Respond to DB health in background migrations

This changes the BackgroundMigration worker so it checks for the health of the DB before performing a background migration. This in turn allows us to reduce the minimum interval, without having to worry about blowing things up if we schedule too many migrations. In this setup, the BackgroundMigration worker will reschedule jobs as long as the database is considered to be in an unhealthy state. Once the database has recovered, the migration can be performed. To determine if the database is in a healthy state, we look at the replication lag of any replication slots defined on the primary. If the lag is deemed to great (100 MB by default) for too many slots, the migration is rescheduled for a later point in time. The health checking code is hidden behind a feature flag, allowing us to disable it if necessary.
author: Yorick Peterse <yorickpeterse@gmail.com> 2018-07-19 17:16:47 +0200
committer: Yorick Peterse <yorickpeterse@gmail.com> 2018-08-06 15:20:36 +0200
commit: 91b752dce63147bc99d7784d3d37865efb5e9352 (patch)
tree: 447dcd9dc5efcb14af5439f247d87938daf845dc
parent: 5f742eb95a0080343167469ccabfeccd3630007d (diff)
download: gitlab-ce-91b752dce63147bc99d7784d3d37865efb5e9352.tar.gz
7 files changed, 179 insertions, 10 deletions
diff --git a/app/models/postgresql/replication_slot.rb b/app/models/postgresql/replication_slot.rb
new file mode 100644
index 00000000000..70c7432e6b5
--- /dev/null
+++ b/app/models/postgresql/replication_slot.rb
@@ -0,0 +1,32 @@
+# frozen_string_literal: true
+
+module Postgresql
+  class ReplicationSlot < ActiveRecord::Base
+    self.table_name = 'pg_replication_slots'
+
+    # Returns true if the lag observed across all replication slots exceeds a
+    # given threshold.
+    #
+    # max - The maximum replication lag size, in bytes. Based on GitLab.com
+    #       statistics it takes between 1 and 5 seconds to replicate around
+    #       100 MB of data.
+    def self.lag_too_great?(max = 100.megabytes)

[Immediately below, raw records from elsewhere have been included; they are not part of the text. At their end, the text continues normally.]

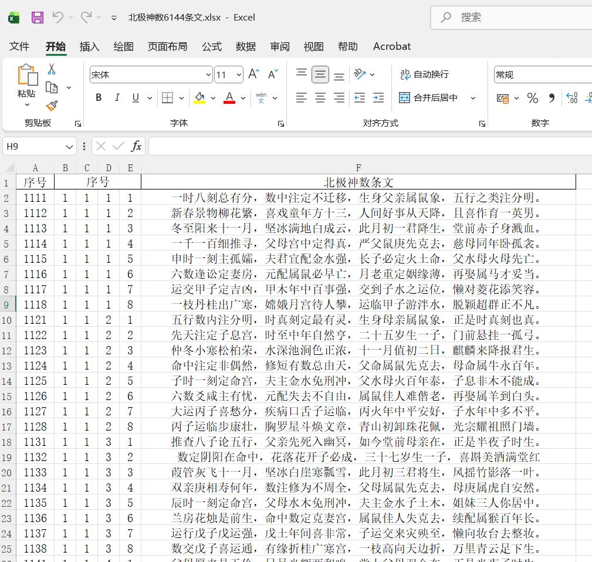Enable center text alignment
The image size is (592, 562).
tap(320, 97)
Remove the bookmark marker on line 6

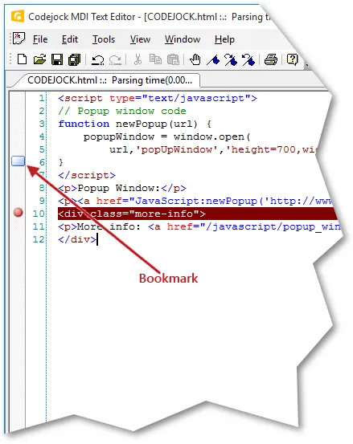point(18,161)
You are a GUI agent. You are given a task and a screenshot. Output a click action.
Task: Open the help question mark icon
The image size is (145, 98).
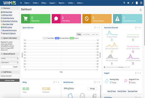point(141,3)
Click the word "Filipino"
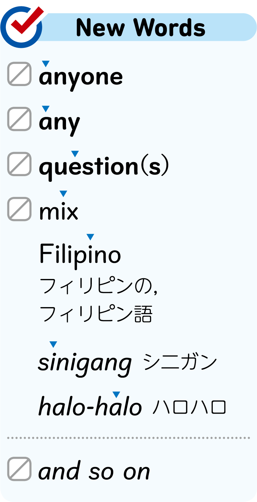Screen dimensions: 257x502 tap(80, 255)
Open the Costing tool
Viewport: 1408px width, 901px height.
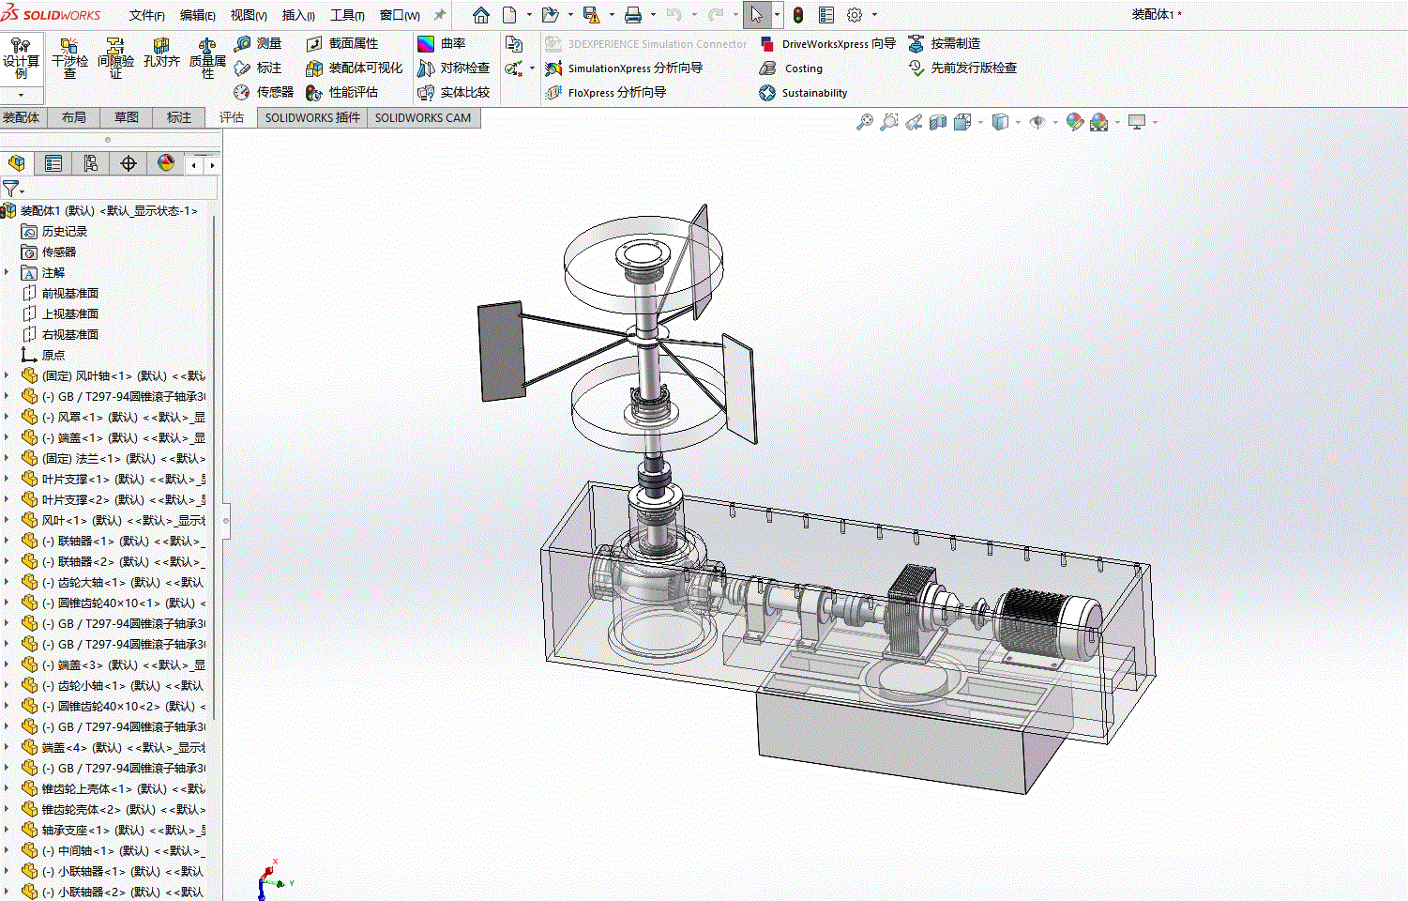tap(791, 68)
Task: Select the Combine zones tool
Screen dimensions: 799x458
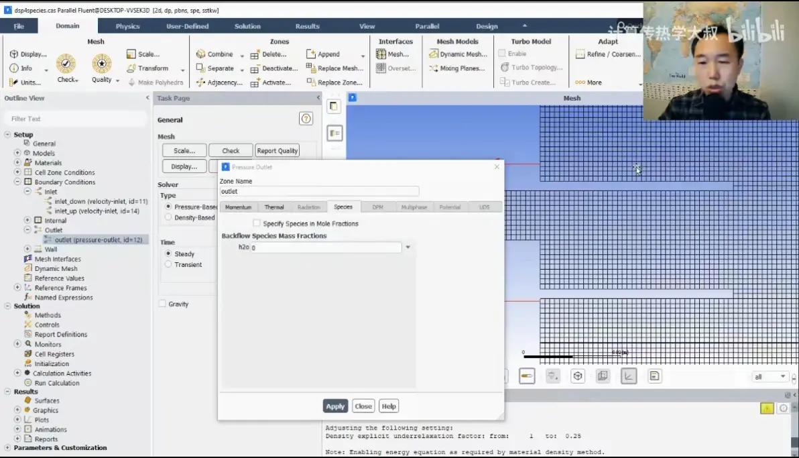Action: pyautogui.click(x=201, y=54)
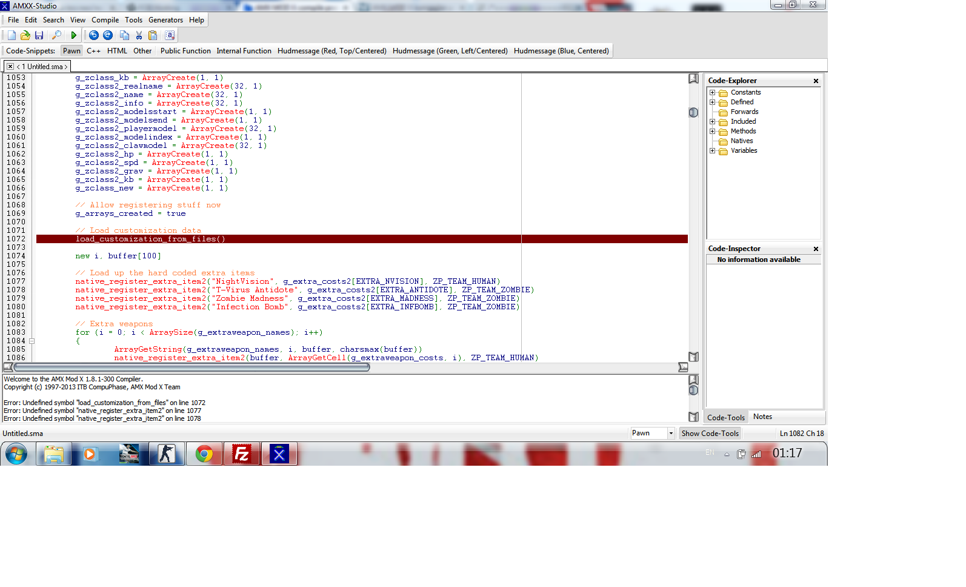Redo with the blue right-curved arrow icon
This screenshot has width=966, height=587.
point(108,35)
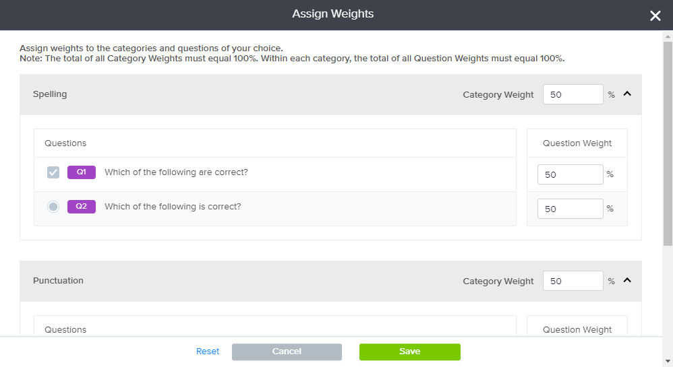Close the Assign Weights dialog
Viewport: 673px width, 367px height.
point(655,15)
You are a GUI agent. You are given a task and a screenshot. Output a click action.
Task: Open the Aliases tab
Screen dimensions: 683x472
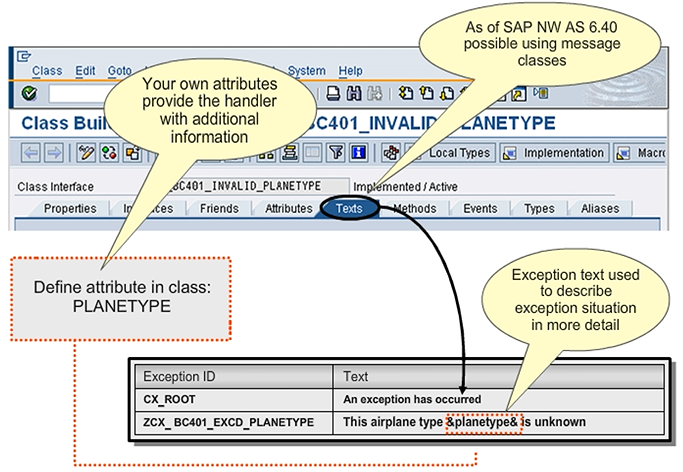point(601,209)
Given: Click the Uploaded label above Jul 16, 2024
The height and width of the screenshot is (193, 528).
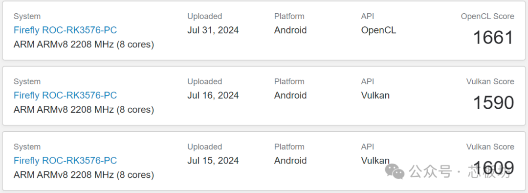Looking at the screenshot, I should coord(205,81).
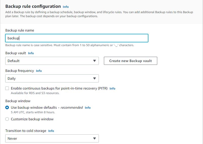Click the Backup frequency dropdown arrow icon
Viewport: 203px width, 144px height.
(x=94, y=78)
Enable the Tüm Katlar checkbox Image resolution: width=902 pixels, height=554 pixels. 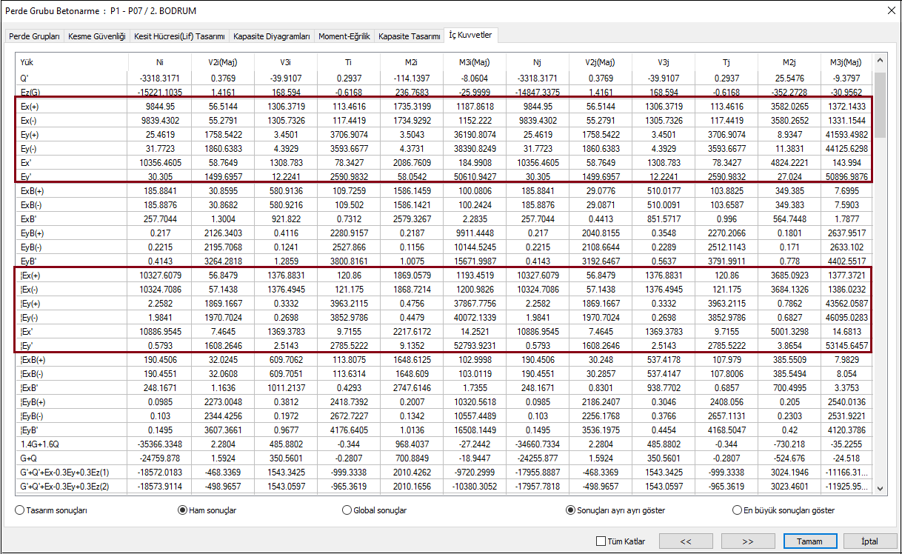coord(601,541)
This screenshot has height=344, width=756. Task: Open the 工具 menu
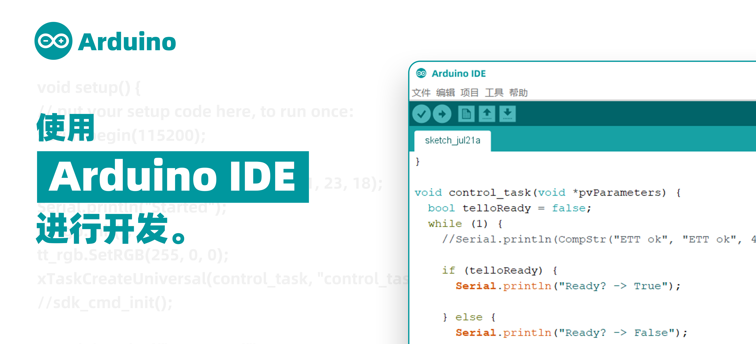(x=494, y=93)
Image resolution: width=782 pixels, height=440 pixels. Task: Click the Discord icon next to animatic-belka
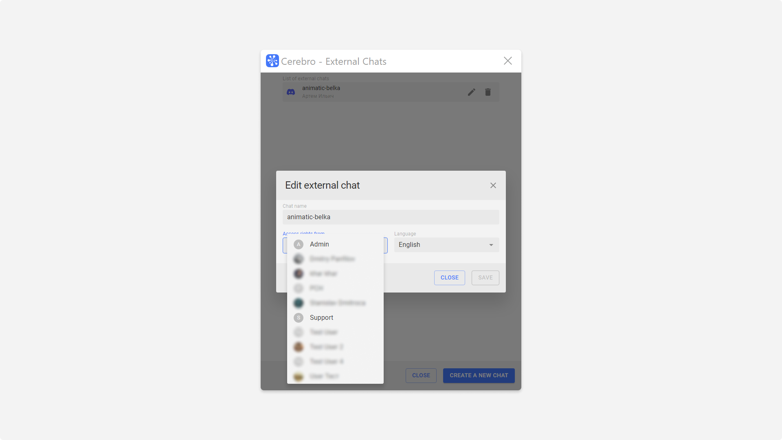click(290, 92)
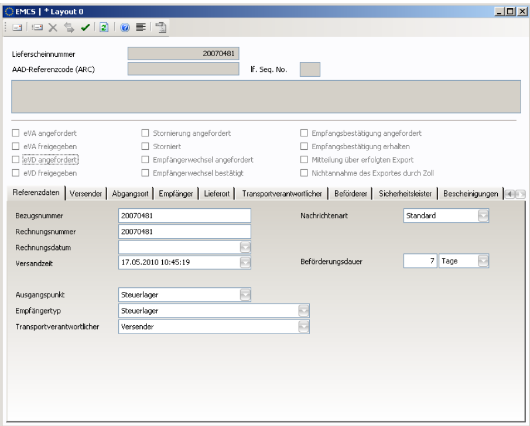Enable the Storniert checkbox
Viewport: 530px width, 426px height.
[x=147, y=146]
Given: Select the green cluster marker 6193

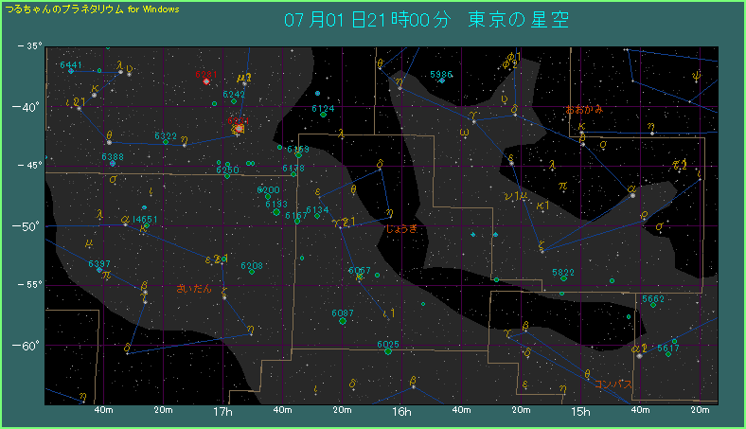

+      lag_function = "#{Gitlab::Database.pg_wal_lsn_diff}" \
+        "(#{Gitlab::Database.pg_current_wal_insert_lsn}(), restart_lsn)::bigint"
+
+      # We force the use of a transaction here so the query always goes to the
+      # primary, even when using the EE DB load balancer.
+      sizes = transaction { pluck(lag_function) }
+      too_great = sizes.count { |size| size >= max }
+
+      # If too many replicas are falling behind too much, the availability of a
+      # GitLab instance might suffer. To prevent this from happening we require
+      # at least 1 replica to have data recent enough.
+      if sizes.any? && too_great.positive?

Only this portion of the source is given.